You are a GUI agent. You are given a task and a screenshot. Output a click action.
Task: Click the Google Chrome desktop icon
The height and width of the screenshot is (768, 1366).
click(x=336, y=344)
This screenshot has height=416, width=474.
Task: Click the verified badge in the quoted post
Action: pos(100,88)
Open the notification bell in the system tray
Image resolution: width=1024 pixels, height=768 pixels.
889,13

_EXERCISE DIRECTIONS_: Return the lines verbatim, from the first line through the line that contains "Action: pos(100,88)", with both ends included.

_SOLUTION BELOW_:
You are a GUI agent. You are given a task and a screenshot. Output a click action.
Task: Click the Google Chrome desktop icon
The height and width of the screenshot is (768, 1366).
click(x=336, y=344)
This screenshot has height=416, width=474.
Task: Click the verified badge in the quoted post
Action: pos(100,88)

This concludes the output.